Et bien sûr, il y a les éventuelles arnaques. "Il ne faut surtout pas aller dans la précipitation. Il y a une multiplicité des arnaques, qui sont de plus en plus sophistiquées" rappelle Thibaut Boutrou. Mais il rassure : "les codes sont les mêmes. Quand on vous propose quelque chose qui est trop beau pour être vrai, c'est que c'est trop beau pour être vrai."
Meria a d'ailleurs édité un guide sur les bonnes résolutions à prendre.
"Les arbres ne montent pas jusqu'au ciel"
Dans un marché qualifié de cyclique, rythmé par de longues phases de baisses, de stagnations, et d'envolées spectaculaires, la volatilité du bitcoin laisse espérer le meilleur pour les prochains mois.
"La hausse d'aujourd'hui a vraiment touché bitcoin, il a déjà affiché de gros records, mais le reste du marché n'a pas revécu ses moments forts." Certains y voient le signe d'un marché un peu moins fou. D'autres, l'annonce d'une année 2025 potentiellement lucratives. Ce qui fait oublier qu'en seulement deux ans, la valeur d'un bitcoin est passé de 16.000 à 100.000 dollars. Et c'est déjà exceptionnel.

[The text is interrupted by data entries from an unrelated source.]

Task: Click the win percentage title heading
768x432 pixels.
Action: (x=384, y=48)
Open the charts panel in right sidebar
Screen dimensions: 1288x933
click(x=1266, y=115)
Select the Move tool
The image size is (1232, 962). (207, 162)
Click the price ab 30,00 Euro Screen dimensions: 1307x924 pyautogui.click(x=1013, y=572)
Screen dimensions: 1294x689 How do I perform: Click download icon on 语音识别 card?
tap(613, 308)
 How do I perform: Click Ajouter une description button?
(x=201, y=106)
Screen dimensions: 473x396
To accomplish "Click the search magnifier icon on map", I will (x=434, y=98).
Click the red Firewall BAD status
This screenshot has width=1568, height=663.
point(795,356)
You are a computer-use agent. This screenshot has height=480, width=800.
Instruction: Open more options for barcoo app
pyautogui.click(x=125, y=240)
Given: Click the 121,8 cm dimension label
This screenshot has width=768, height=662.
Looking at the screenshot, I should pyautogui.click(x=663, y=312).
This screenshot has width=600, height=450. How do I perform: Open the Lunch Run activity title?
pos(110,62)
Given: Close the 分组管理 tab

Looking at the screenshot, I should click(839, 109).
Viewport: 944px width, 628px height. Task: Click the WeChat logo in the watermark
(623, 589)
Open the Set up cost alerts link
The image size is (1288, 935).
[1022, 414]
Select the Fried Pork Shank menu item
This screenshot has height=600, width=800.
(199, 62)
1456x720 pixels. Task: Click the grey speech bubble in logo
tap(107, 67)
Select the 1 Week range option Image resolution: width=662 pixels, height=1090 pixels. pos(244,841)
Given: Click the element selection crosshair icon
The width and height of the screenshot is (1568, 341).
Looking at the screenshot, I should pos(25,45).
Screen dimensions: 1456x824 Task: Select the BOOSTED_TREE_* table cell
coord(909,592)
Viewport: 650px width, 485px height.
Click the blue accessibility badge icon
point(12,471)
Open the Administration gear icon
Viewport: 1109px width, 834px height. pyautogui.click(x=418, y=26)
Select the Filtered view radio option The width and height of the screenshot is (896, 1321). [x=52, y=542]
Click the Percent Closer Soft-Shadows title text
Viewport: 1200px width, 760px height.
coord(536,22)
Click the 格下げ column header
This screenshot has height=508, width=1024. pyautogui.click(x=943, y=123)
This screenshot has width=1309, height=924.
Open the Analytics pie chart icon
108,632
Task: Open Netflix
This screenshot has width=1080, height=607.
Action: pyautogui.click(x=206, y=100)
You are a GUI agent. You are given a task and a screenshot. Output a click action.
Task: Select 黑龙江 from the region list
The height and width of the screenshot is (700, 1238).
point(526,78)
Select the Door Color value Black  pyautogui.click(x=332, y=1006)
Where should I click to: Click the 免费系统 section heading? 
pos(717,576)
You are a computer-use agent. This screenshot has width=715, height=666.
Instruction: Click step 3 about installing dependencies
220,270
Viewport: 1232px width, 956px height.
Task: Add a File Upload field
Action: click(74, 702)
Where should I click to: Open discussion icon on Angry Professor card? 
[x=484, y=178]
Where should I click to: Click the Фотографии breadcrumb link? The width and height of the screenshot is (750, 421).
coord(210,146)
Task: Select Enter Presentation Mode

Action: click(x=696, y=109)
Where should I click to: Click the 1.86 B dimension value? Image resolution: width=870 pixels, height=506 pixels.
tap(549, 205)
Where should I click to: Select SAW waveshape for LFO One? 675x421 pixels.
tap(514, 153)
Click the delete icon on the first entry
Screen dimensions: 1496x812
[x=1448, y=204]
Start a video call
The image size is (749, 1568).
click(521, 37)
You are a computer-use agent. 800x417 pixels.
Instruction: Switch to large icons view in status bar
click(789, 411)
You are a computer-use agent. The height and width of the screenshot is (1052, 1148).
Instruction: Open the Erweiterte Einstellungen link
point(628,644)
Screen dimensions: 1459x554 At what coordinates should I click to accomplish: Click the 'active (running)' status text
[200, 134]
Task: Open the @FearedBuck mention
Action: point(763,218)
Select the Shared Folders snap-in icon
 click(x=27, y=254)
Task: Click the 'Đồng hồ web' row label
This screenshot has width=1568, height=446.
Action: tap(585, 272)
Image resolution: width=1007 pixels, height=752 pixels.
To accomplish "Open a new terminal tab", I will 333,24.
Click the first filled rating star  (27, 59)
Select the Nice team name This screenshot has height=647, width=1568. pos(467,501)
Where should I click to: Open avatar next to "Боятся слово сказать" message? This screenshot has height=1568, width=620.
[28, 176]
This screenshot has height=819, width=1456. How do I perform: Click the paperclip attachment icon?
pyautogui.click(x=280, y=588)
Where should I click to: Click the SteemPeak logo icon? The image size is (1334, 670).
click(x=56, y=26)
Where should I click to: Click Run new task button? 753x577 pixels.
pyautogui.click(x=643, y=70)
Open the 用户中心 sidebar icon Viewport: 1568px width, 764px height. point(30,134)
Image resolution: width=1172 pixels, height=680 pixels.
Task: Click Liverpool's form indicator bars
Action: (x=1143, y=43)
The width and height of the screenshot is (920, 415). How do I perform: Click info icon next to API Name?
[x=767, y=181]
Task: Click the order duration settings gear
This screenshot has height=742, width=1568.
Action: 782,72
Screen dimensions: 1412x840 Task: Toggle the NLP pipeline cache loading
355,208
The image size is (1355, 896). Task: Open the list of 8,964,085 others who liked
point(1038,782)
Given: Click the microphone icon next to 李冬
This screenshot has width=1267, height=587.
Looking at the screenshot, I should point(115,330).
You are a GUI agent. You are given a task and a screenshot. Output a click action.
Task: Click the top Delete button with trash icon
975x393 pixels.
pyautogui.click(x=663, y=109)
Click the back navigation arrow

Après l'année charnière qu'a été 2024, 2025 est espérée comme une année propice. Avec quelques interrogations. "Il faut faire attention à toutes les projections. Certains annoncent un bitcoin à 150.000, 300.000 voire un million de dollars. Mais on ne sait pas quand le sommet de marché va arriver" souligne Thibaut Boutrou. Selon lui, il faut donc voir à long terme : plus l'échelle de temps est longue, plus des "confirmations" sur la démocratisation des cryptomonnaies et leur régulation apparaissent. "Donc on prend aussi moins de risques aujourd'hui qu'en étant rentré (sur le marché, ndlr) il y a quelques années."
Alors que le bitcoin a pris beaucoup de valeur, jusqu'à atteindre pour la première fois les 100.000$ en fin d'année 2024, la possibilité de faire des profits attire néanmoins les nouveaux investisseurs. Un phénomène similaire s'était produit lorsque sa valeur avait explosé en 2017 puis en 2021. Avant, à chaque fois, de redescendre un peu plus tard. La hausse étant déjà bien entamée, le moment est-il passé ?
"J'aimerais vous dire que c'est nouveau, que c'est la première fois qu'on a ce raisonnement" sourit Owen Simonin. Après une longue traversée du désert, "l'intérêt revient quand elles sont hautes" alors que "le vrai bon moment, c'était en 2022-2023, quand les cours s'effondraient." Plutôt que de réaliser des profits éclairs, la meilleure stratégie revient alors de miser sur la patience : "c'est sur le long terme qu'on fait la différence."